> _Informações apresentadas_:

________

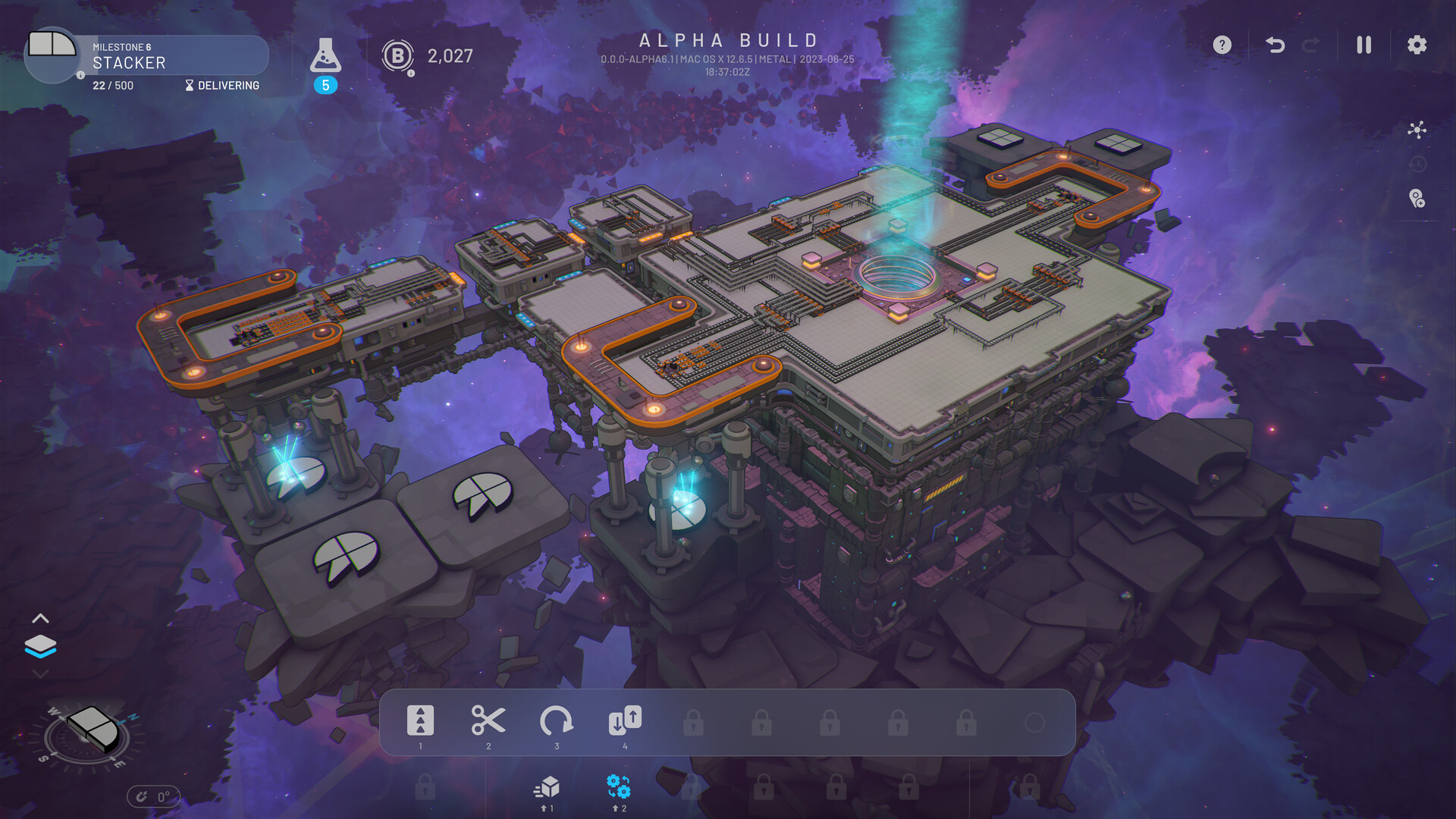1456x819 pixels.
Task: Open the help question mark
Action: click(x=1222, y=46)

________

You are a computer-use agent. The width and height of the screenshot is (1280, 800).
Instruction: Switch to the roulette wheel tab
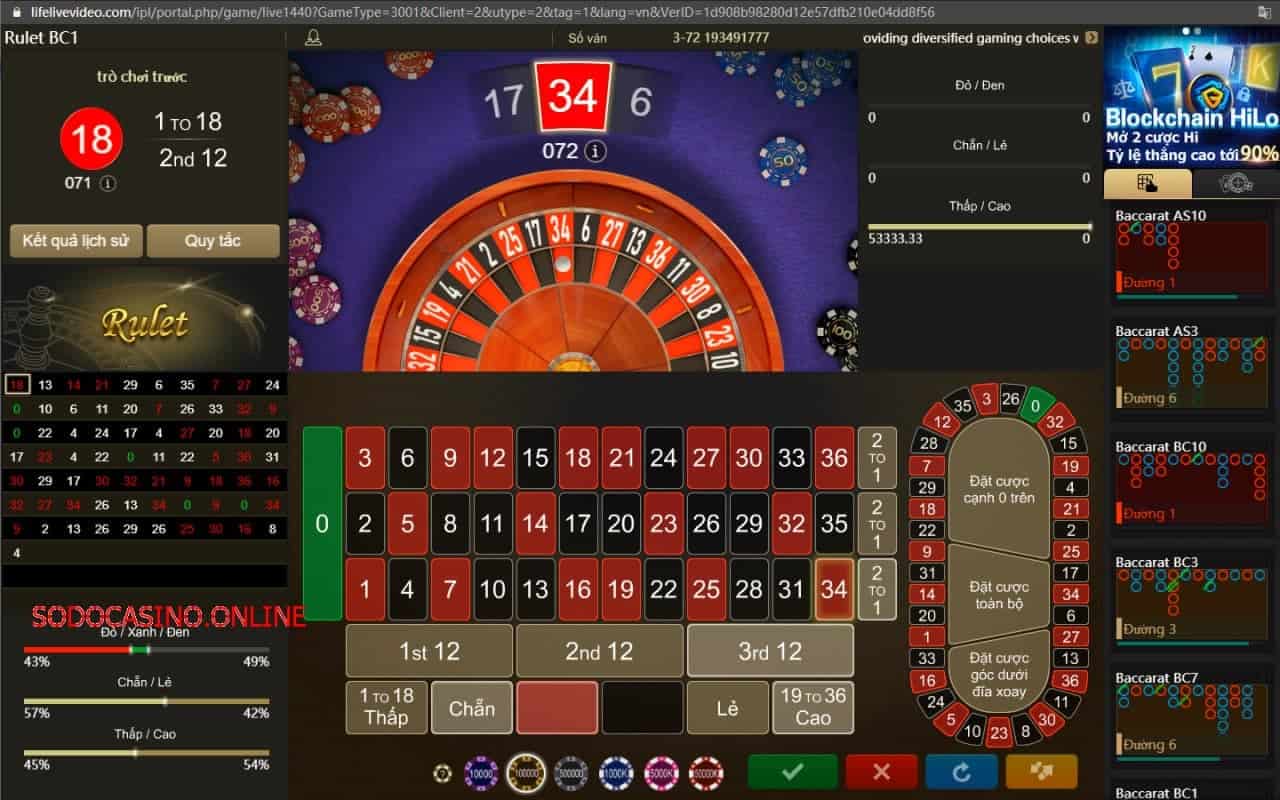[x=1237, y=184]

________

> _A tarefa_:
Transforme em uma lista numerada o trecho dos registros acima que vai da linha que contém "1456x819 pixels." até a linha que contém "Action: click(x=1222, y=46)", incluindo as duas e omitindo as linhas em branco. Deixe as imagens de fora da resposta.

> _Resultado do exercício_:
1. 1456x819 pixels.
2. Task: Open the help question mark
3. Action: click(x=1222, y=46)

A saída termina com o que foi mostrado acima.